## Line Graph: Cross Entropy Loss vs Training Steps
### Overview
The image depicts a line graph tracking cross entropy loss across three data series during model training. The x-axis represents training steps (0k to 80k), while the y-axis shows cross entropy loss values (4 to 8). Three distinct lines represent different training/validation scenarios, with notable divergence in their trajectories.
### Components/Axes
- **X-axis (Step)**: Labeled "Step" with increments of 20k (0k, 20k, 40k, 60k, 80k)
- **Y-axis (Cross Entropy Loss)**: Labeled "Cross Entropy Loss" with increments of 1 (4 to 8)
- **Legend**: Positioned on the right side, containing:
- Blue line: "Train (Teacher Forced)"
- Orange line: "Val (Teacher Forced)"
- Green line: "Val (Autoregressive)"
### Detailed Analysis
1. **Train (Teacher Forced) [Blue Line]**
- Starts at ~8.0 at 0k steps
- Sharp decline to ~5.5 by 20k steps
- Gradual stabilization between ~5.2-5.4 from 40k-80k steps
- Final value ~4.9 at 80k steps
2. **Val (Teacher Forced) [Orange Line]**
- Begins at ~8.0 at 0k steps
- Steady decline to ~4.5 by 80k steps
- Minimal fluctuations after 40k steps
- Final value ~4.3 at 80k steps
3. **Val (Autoregressive) [Green Line]**
- Initial value ~7.5 at 0k steps
- Gradual decline to ~5.0 by 80k steps
- Consistent ~0.2-0.3 point gap above orange line throughout
- Final value ~4.8 at 80k steps
### Key Observations
- All three lines show decreasing trends, indicating improving model performance over time
- Training loss (blue) decreases faster initially than validation losses
- Validation losses (orange/green) maintain higher values than training loss, suggesting potential overfitting
- Autoregressive validation (green) consistently shows higher loss than teacher-forced validation (orange)
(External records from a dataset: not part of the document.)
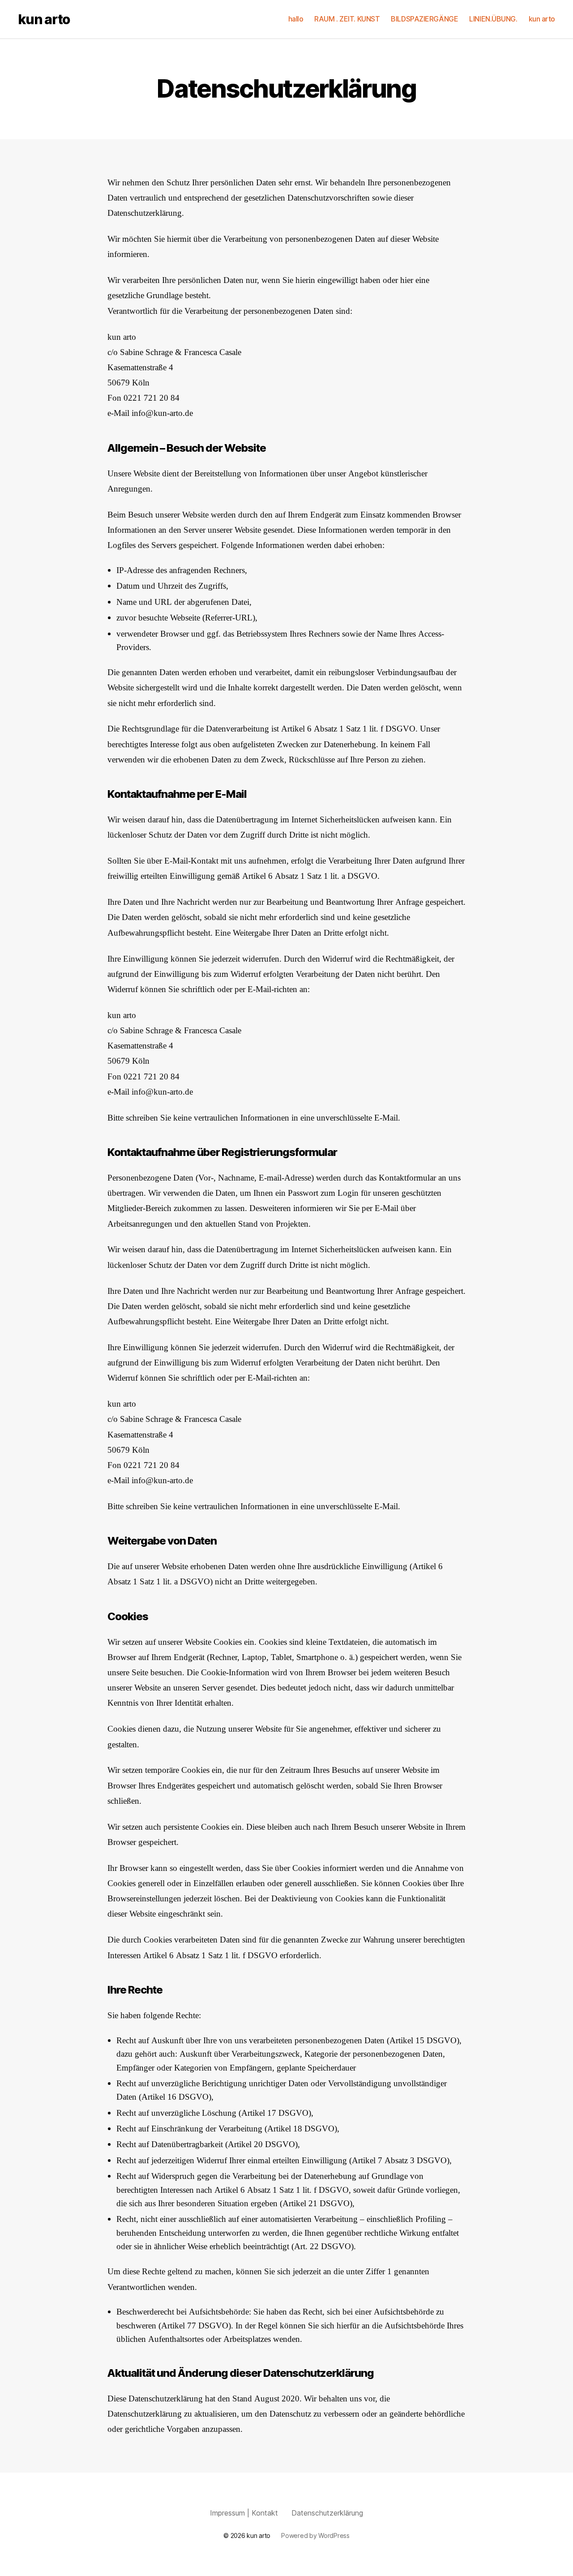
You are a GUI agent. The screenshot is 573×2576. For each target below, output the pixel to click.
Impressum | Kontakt (244, 2512)
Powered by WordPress (315, 2535)
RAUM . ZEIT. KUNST (347, 19)
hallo (296, 19)
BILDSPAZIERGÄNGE (424, 19)
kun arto (44, 19)
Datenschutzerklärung (327, 2512)
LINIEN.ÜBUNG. (493, 19)
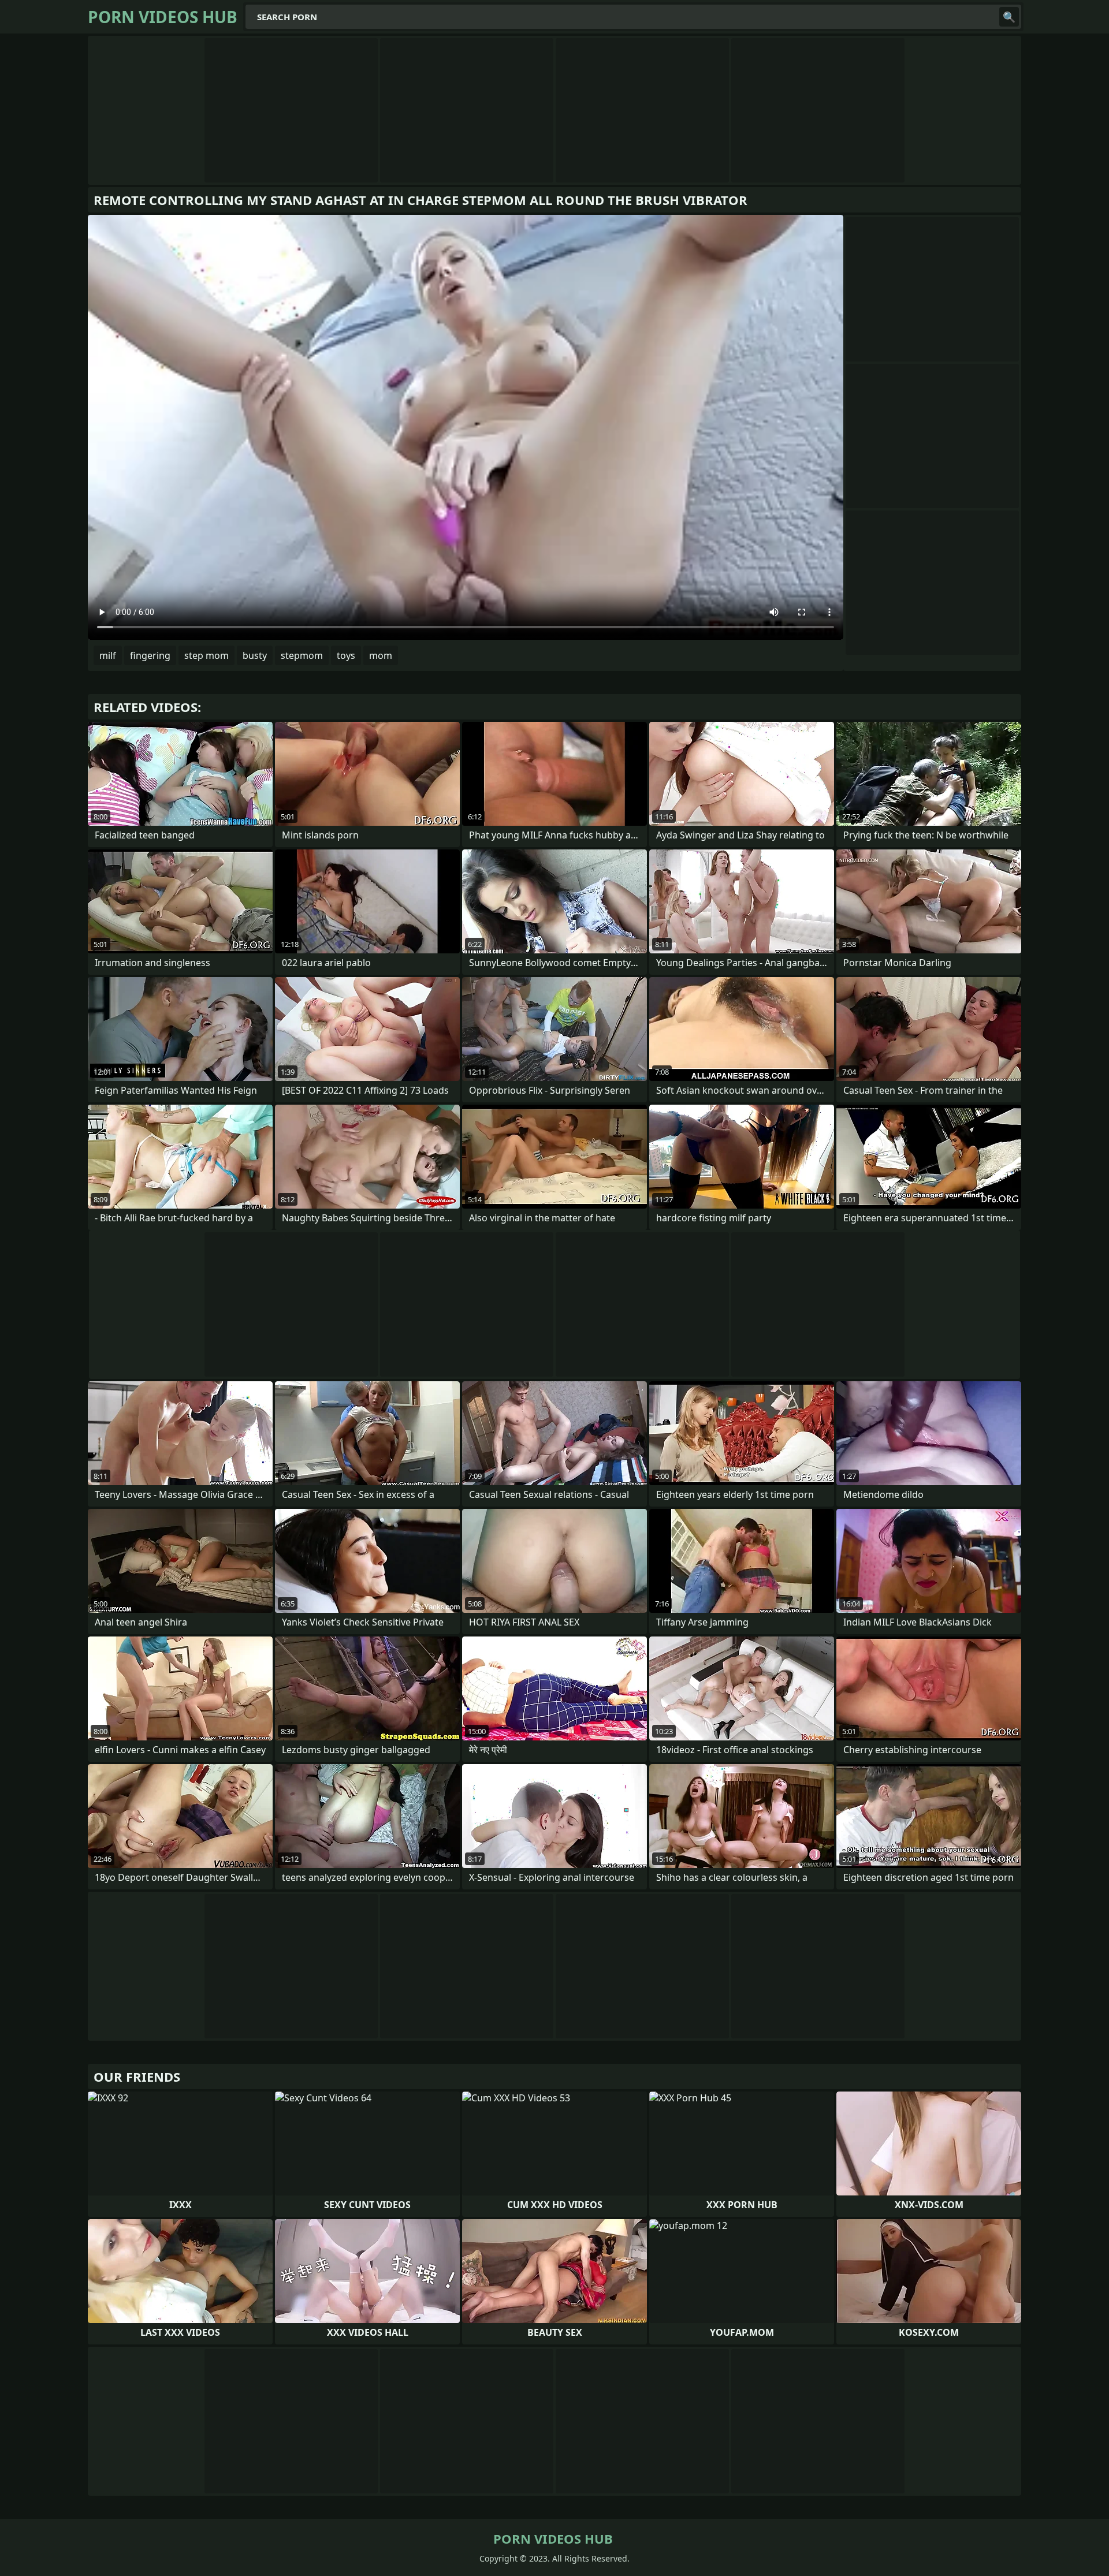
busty (255, 655)
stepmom (302, 655)
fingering (150, 655)
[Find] (1009, 17)
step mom (206, 655)
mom (380, 655)
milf (107, 655)
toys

- All lines plateau between 4.3-5.5 loss by 80k steps
### Interpretation
The graph demonstrates typical training dynamics where the model rapidly reduces training loss (blue line) while validation losses (orange/green) decrease more gradually. The persistent gap between training and validation losses suggests possible overfitting to the training data. Notably, the autoregressive validation (green) maintains higher loss than teacher-forced validation (orange), indicating that the autoregressive approach may be less effective or that the model struggles more with autoregressive sequences. The convergence of all lines toward lower loss values after 60k steps suggests that extended training improves generalization across both training paradigms.